At night when he can't sleep, he reads books on death and religion.  Some of them say she is not really dead.  Some say God has other plans for her.  He has never believed in a God who controls human lives or decrees their deaths, and he's always felt the idea of immortality was wishful thinking.  Now, with his mind and emotions in turmoil, he seems to be scavenging for ways to keep her from having vanished.  He finds himself ready to believe just about anything.  He's like a beggar in winter, clawing through box after box of old coats, looking for one that fits...

I walk through the valley of the shadow of death, but unlike the psalmist, I fear evil everywhere.

It's deeper than fear. really, it's dread.  He feels like a dog who's lived through being run over once and who jumps at the slightest sound to make sure nothing is coming at him again.  When the phone rings, his heart bounds.  He thinks someone else has died.  In a store or on the street, he hears a child scream, but instead of delight, he hears horror, and turns to see if the child needs help.  Several times a day, spurts of fright splash up from the sea of dread.

In addition to the expected definition of dread - "to anticipate with anxiety, alarm, or apprehension; fear intensely," he finds this also: "fear mixed with awe or reverence."

Yes, there is awe in what I feel.  It's what I imagine a mole might feel when the top of its burrow is scraped away by a grizzly.  It comes from being one who is tiny in the presence of a greater, malevolent power.  This power snatched my Gretchen away from me.  What will it do next?

Storm in the Heart: Anger

Excerpt from A Broken Heart Still Beats; after your child dies.  It is a collection of grief anthologies. This is from Rage Makes Me Strong by Susan Cohen whose daughter Theo, at age 20, was murdered by the terrorists who blew up Pan Am Flight 103 in 1988.

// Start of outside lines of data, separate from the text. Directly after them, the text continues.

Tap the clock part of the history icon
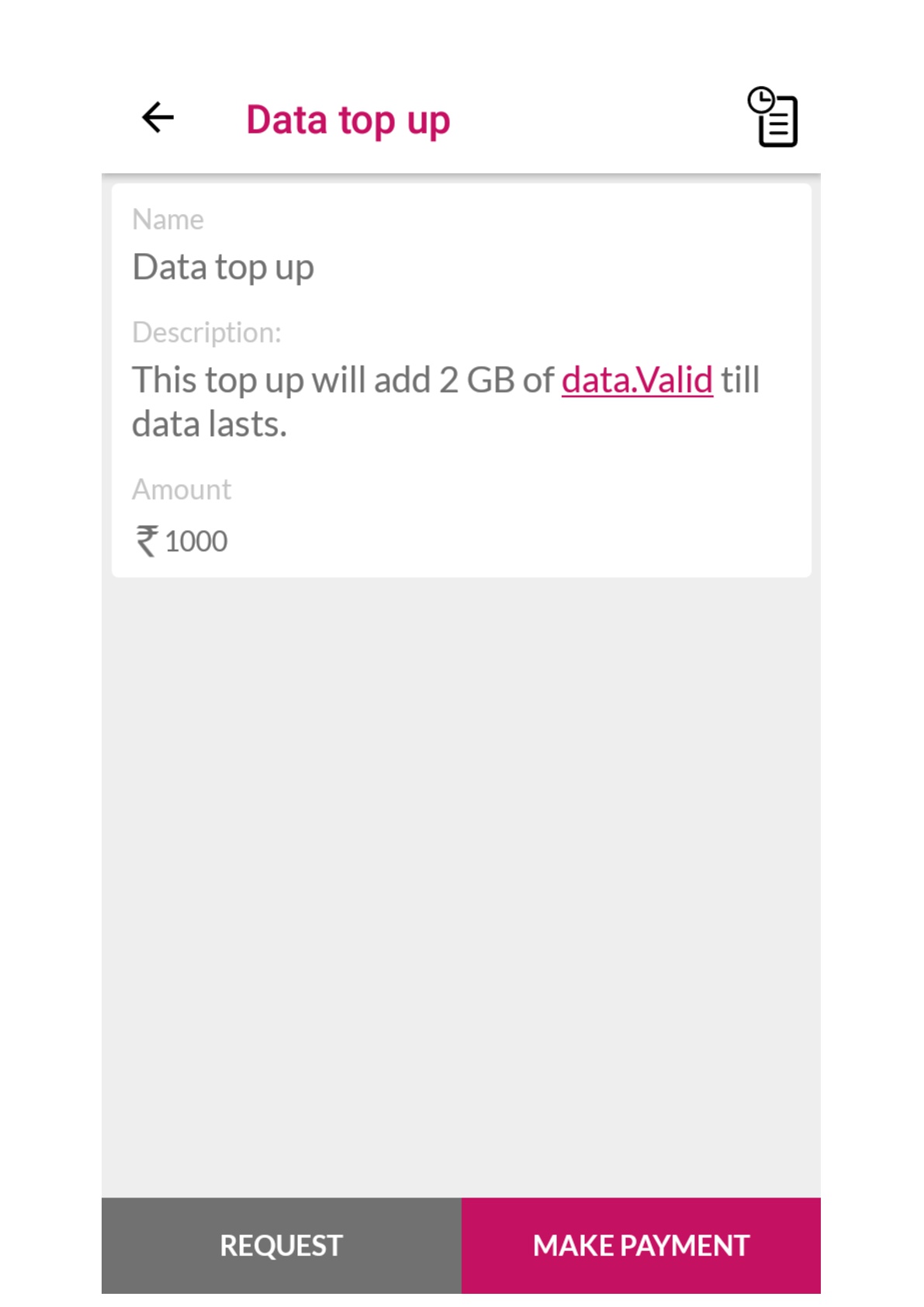924x1307 pixels. [761, 100]
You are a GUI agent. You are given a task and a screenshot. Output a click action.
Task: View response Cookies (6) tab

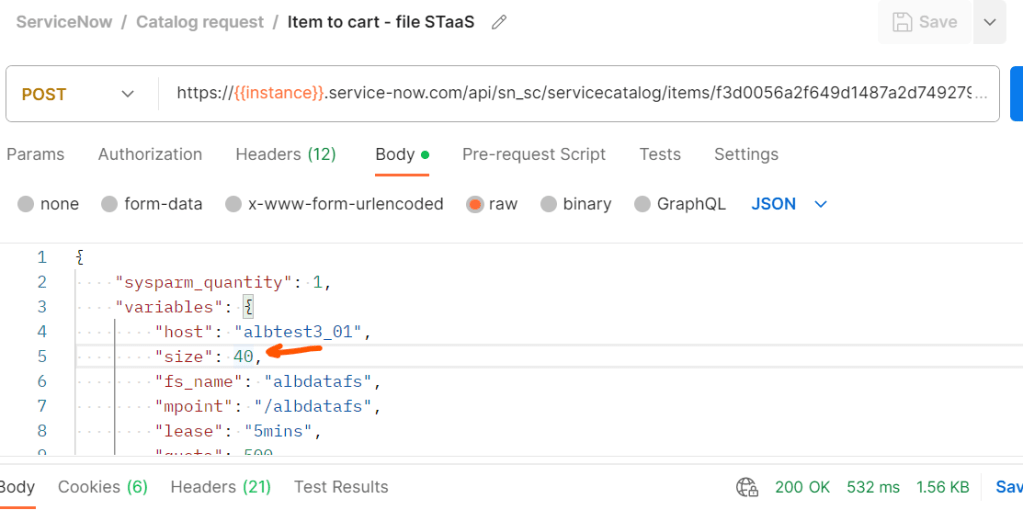[102, 487]
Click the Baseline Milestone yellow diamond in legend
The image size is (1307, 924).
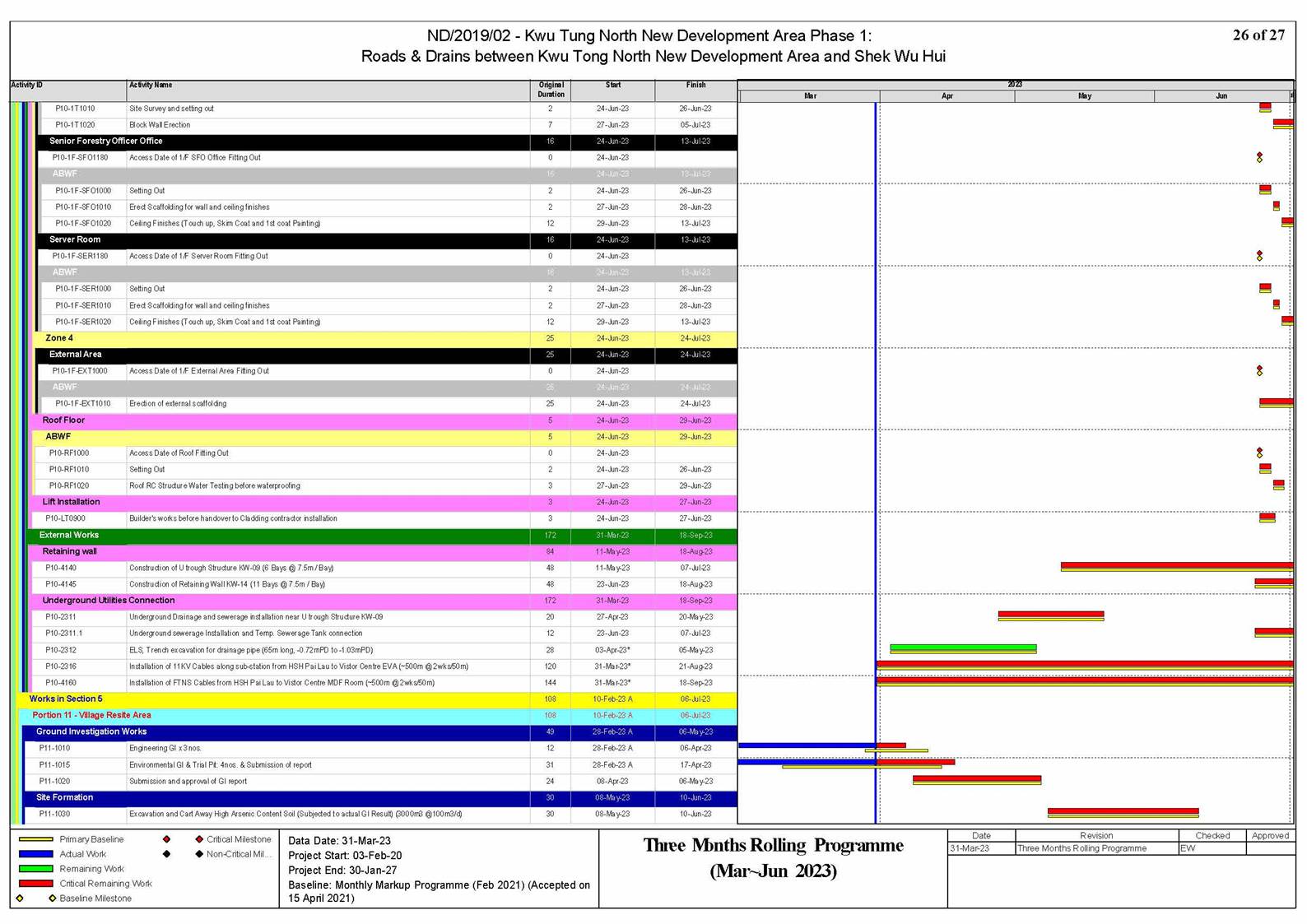[x=52, y=898]
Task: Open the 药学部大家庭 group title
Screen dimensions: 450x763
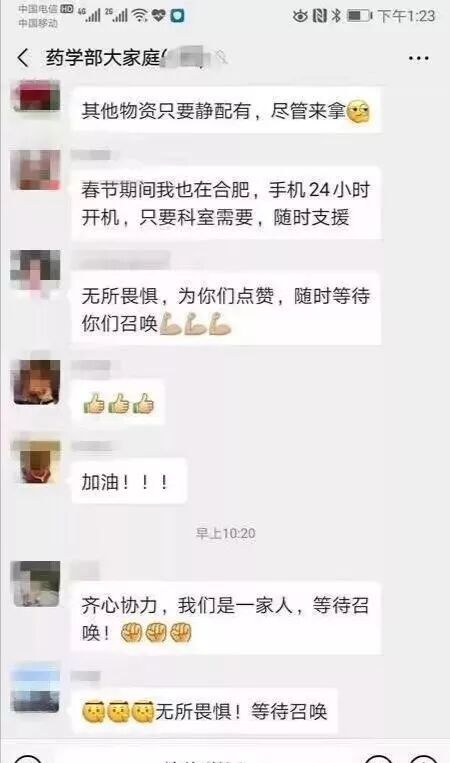Action: (x=104, y=58)
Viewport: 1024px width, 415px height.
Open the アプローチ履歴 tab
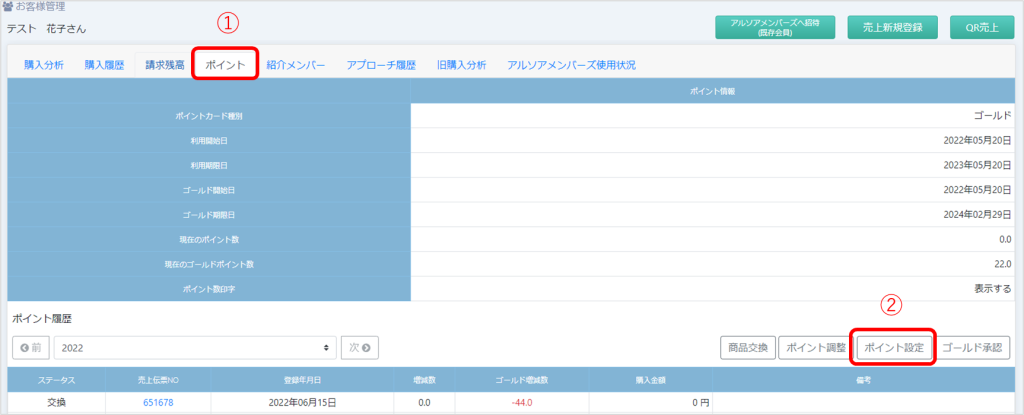pos(381,65)
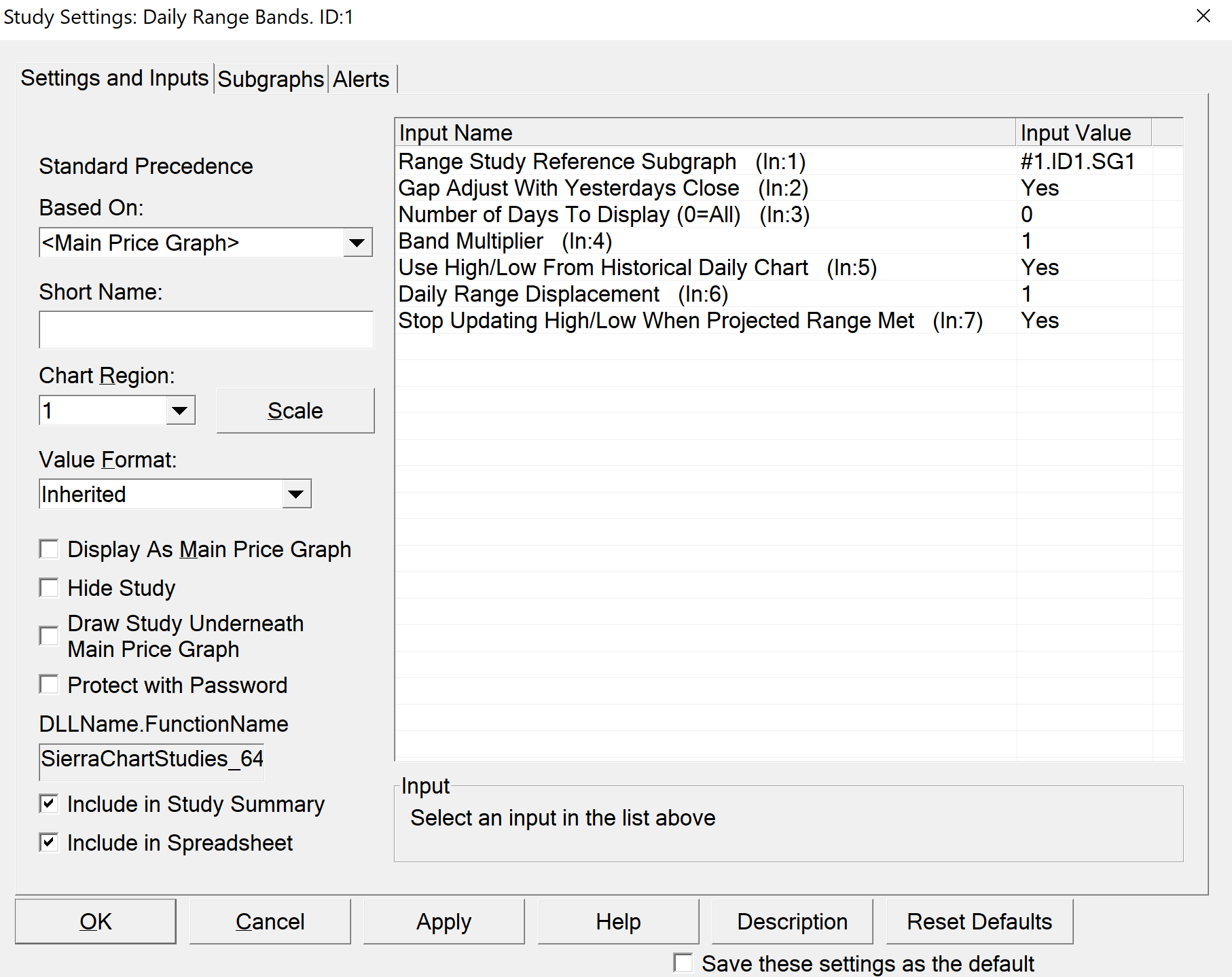Screen dimensions: 1232x977
Task: Check Save these settings as the default
Action: (683, 963)

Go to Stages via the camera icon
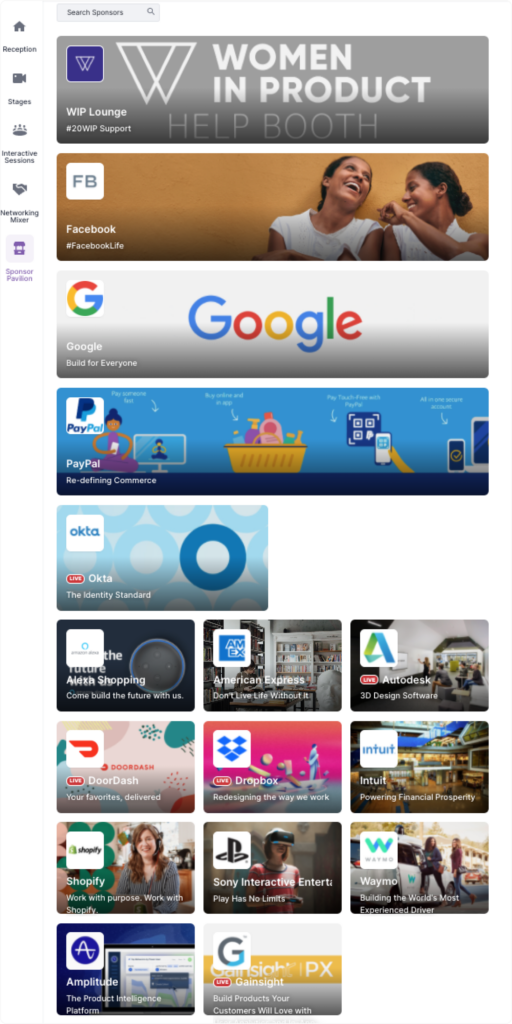click(x=20, y=78)
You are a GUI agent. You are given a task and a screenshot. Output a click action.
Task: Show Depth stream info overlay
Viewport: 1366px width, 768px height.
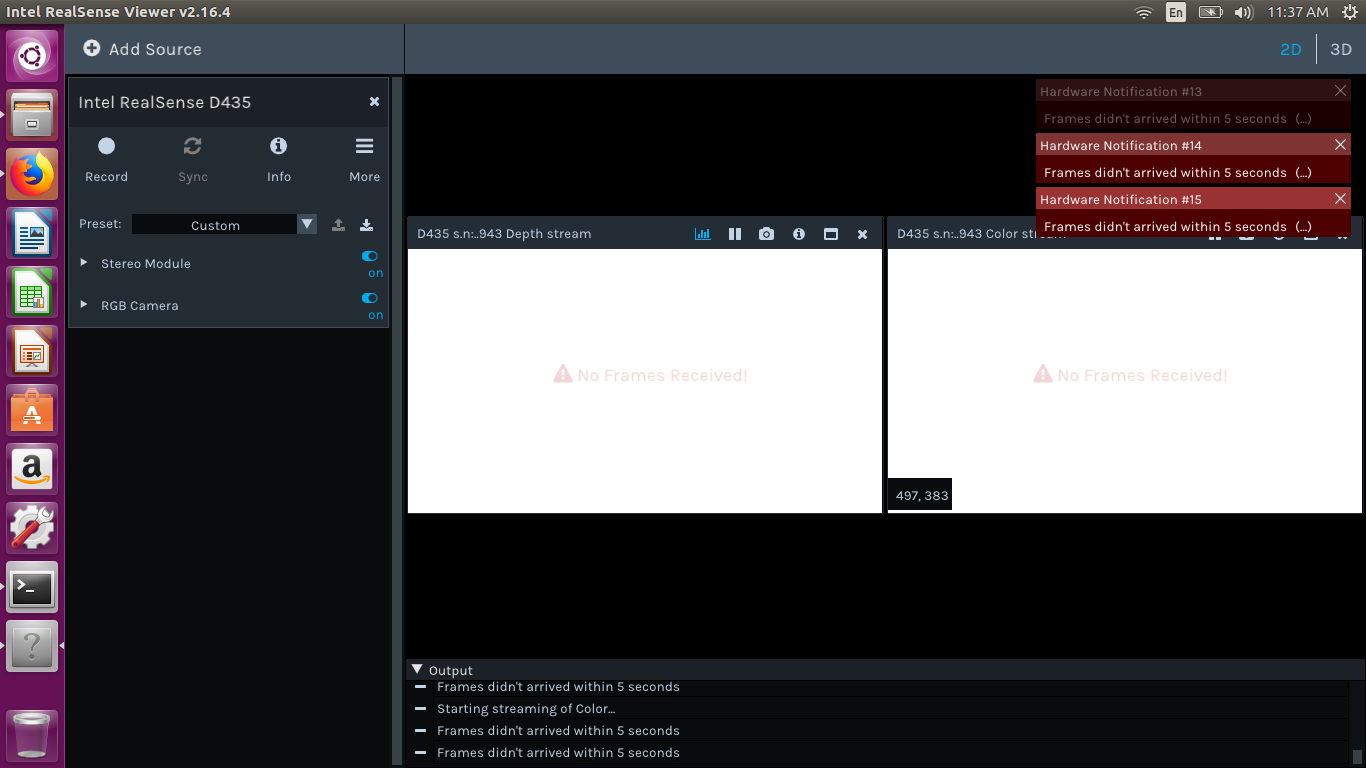coord(798,234)
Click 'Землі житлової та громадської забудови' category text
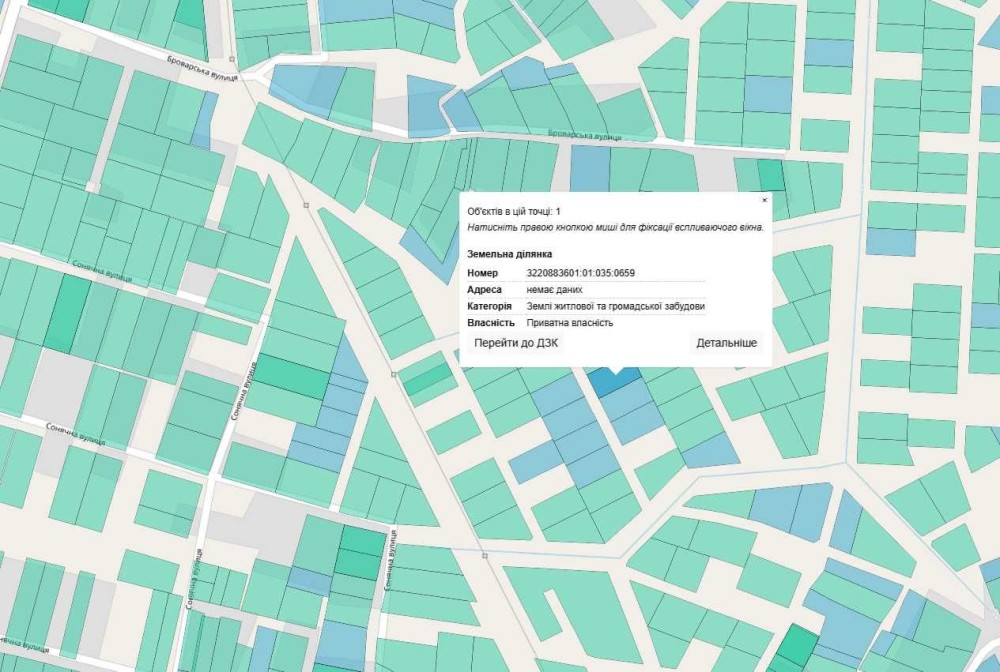Image resolution: width=1000 pixels, height=672 pixels. 615,306
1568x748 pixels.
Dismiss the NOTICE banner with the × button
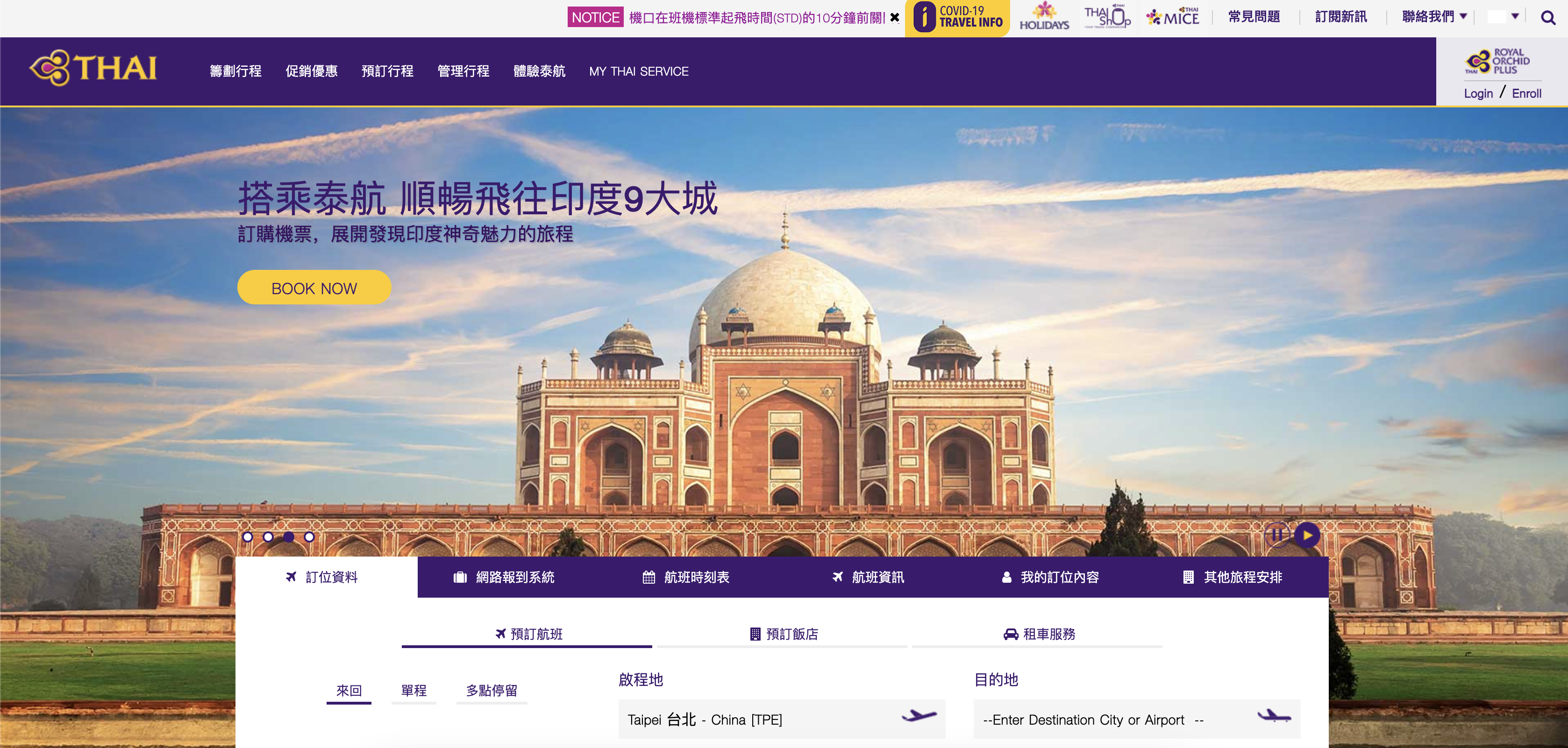pos(894,18)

The very phrase "grief process" tells it all.  Bland, neutral words that have nothing to do with my personal hell.  The grief therapist I encountered at first were no better than the books.  There was the rabbit-eyed, frightened individual who would cower behind his desk when I was in his office and who told me to adopt a child.  I couldn't even look at children then.  There was the tough therapist who told me to get back into the flow of life quickly and encouraged me to get on a plane well before I was ready.  My trip to the airport left me a crumpled wreck in the parking lot.  There was the grief-group therapist who told me she worried about my anger, that I should open my heart.  Well, my heart was open, all right.  It was an open bleeding wound.  I didn't need cliches.  Most of all, I didn't need anyone telling me there was something wrong with the enormous rage I was feeling.  My daughter dies in a mass murder, and I'm not supposed to feel anger?  I am a skeptic by inclination, a fighter by nature, and it was beginning to dawn on me that there were a lot of people making a lot of money promoting denial and passivity.  Of all the emotions I have felt since Theo's murder, anger is the best.  Rage gives me energy.  Rage makes me strong.